El éxito del sexy y voraz psiquiatra de Baltimore creó culto y multitud de imitaciones. La mayoría de ellas lamentables o grotescas. Todas las productoras aspiraban a poseer un psicópata irresistible.

La macabra moda perdura. Y la tele, cómo no, también exhibe en sus series a zumbados sangrientos. Dexter tiene mogollón de adictos. No es mi caso. Es un forense que además de diseccionar a los muertos tiene un vicio tremendo con abrir en canal a los vivos. Y no precisamente para extirparles tumores, sino para que se consuman en el fuego eterno. Resulta que este tarado reúne los atributos del héroe. O sea, sólo se carga a los malvados integrales, a la escoria criminal a la que la ley no puede o no quiere entrullar. En el fondo no es un matarife sino un justiciero. Fiel a las convenciones de siempre, a que la gente de bien se tranquilice ante el maestro del escalpelo en la certidumbre de que jamás lo utilizaría contra ellos. En los dos últimos capítulos, nos cuentan los intolerables traumas que sufrió el destripador en su infancia.

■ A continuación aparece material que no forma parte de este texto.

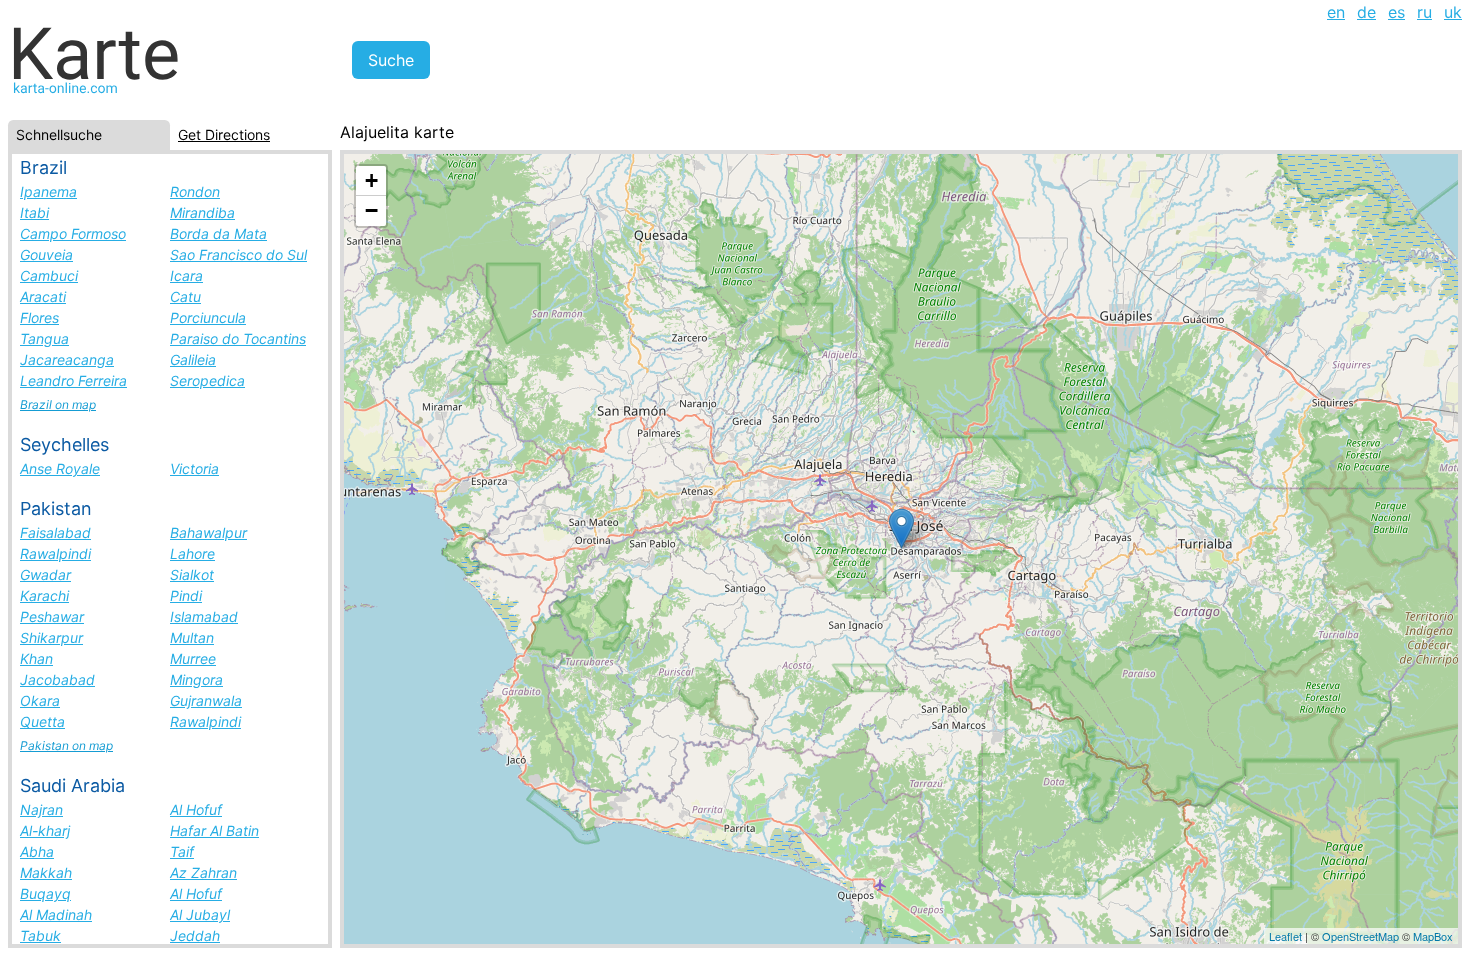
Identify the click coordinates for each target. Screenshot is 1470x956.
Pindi (186, 595)
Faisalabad (55, 532)
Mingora (196, 679)
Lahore (192, 553)
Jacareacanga (67, 359)
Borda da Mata (218, 233)
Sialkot (192, 574)
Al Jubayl (200, 914)
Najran (41, 809)
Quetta (42, 721)
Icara (186, 275)
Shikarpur (51, 637)
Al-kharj (45, 830)
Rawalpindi (55, 553)
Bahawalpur (208, 532)
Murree (193, 658)
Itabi (34, 212)
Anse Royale (60, 468)
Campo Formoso (73, 233)
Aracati (43, 296)
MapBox (1433, 936)
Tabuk (40, 935)
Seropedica (207, 380)
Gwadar (45, 574)
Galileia (193, 359)
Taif (182, 851)
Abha (37, 851)
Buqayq (45, 893)
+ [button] (371, 180)
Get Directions (224, 134)
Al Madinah (56, 914)
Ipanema (48, 191)
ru (1424, 12)
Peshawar (52, 616)
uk (1453, 12)
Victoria (194, 468)
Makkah (46, 872)
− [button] (371, 210)
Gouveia (46, 254)
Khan (36, 658)
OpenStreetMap (1360, 936)
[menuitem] (1336, 12)
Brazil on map (58, 404)
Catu (185, 296)
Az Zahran (203, 872)
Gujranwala (206, 700)
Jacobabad (57, 679)
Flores (39, 317)
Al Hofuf (196, 809)
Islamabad (204, 616)
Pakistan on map (66, 745)
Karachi (44, 595)
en (1336, 12)
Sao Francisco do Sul (238, 254)
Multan (192, 637)
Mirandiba (202, 212)
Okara (40, 700)
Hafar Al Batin (214, 830)
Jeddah (195, 935)
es (1396, 12)
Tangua (44, 338)
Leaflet (1285, 936)
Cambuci (49, 275)
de (1366, 12)
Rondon (195, 191)
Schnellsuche (59, 134)
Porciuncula (208, 317)
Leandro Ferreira (73, 380)
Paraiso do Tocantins (238, 338)
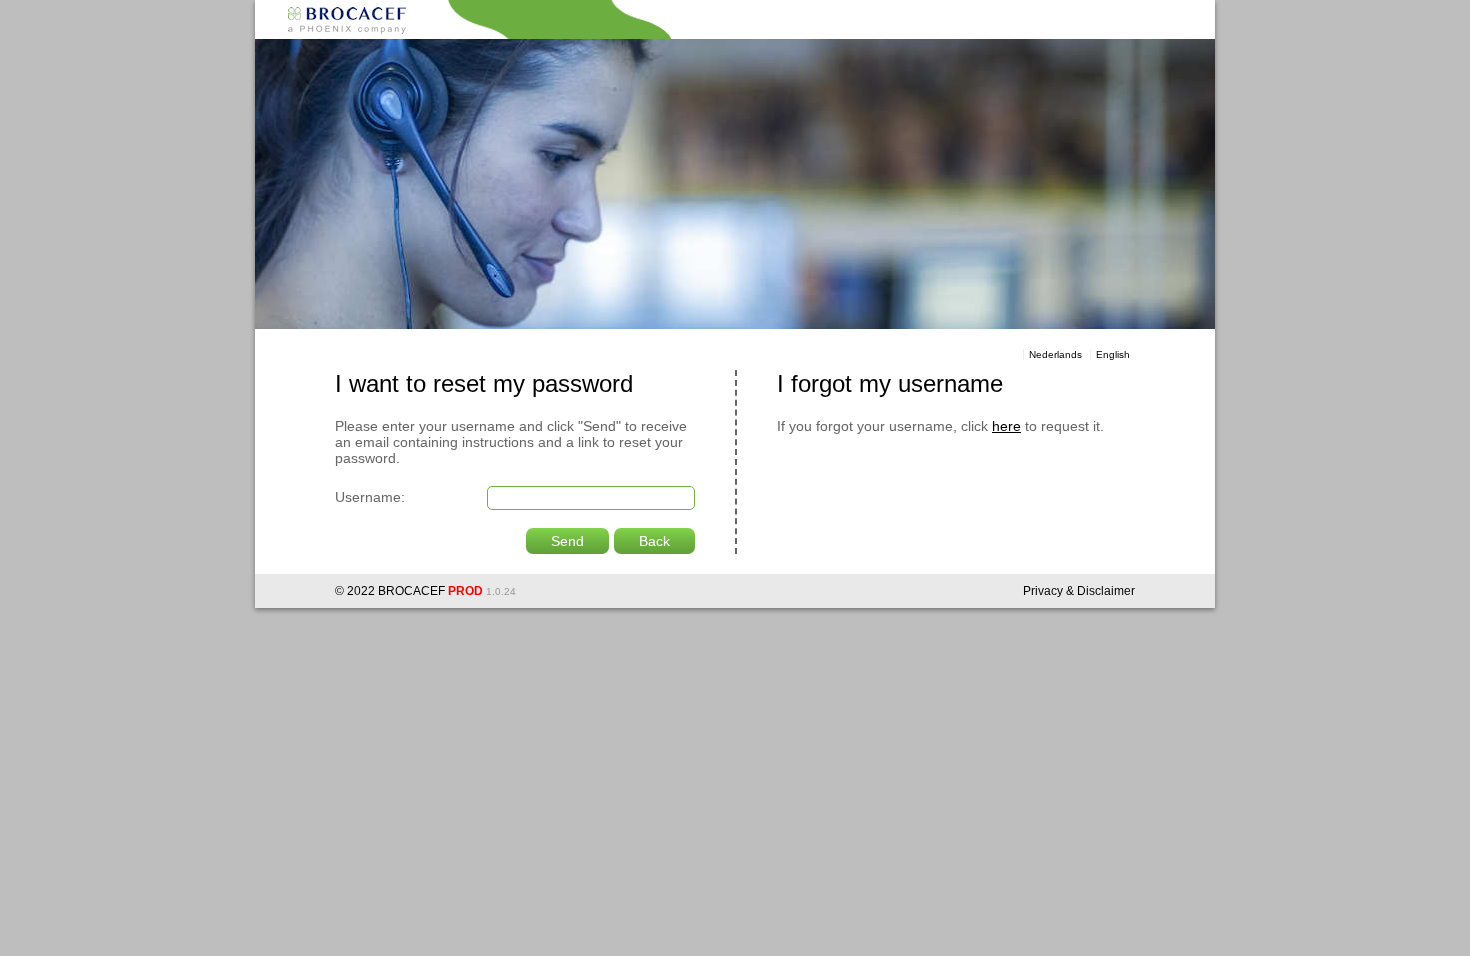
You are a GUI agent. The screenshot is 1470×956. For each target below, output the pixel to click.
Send (567, 541)
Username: (370, 497)
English (1113, 354)
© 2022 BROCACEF (390, 591)
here (1006, 426)
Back (654, 541)
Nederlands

El sufriente invento del doctor Frankenstein afirmaba que era malo porque era desgraciado. Seguro que Hitler también tuvo una infancia difícil. No me engancha el supuesto magnetismo de Dexter. Tampoco su retorcido protagonista, Michael C. Hall, alguien que me deslumbró interpretando al funerario homosexual de A dos metros bajo tierra.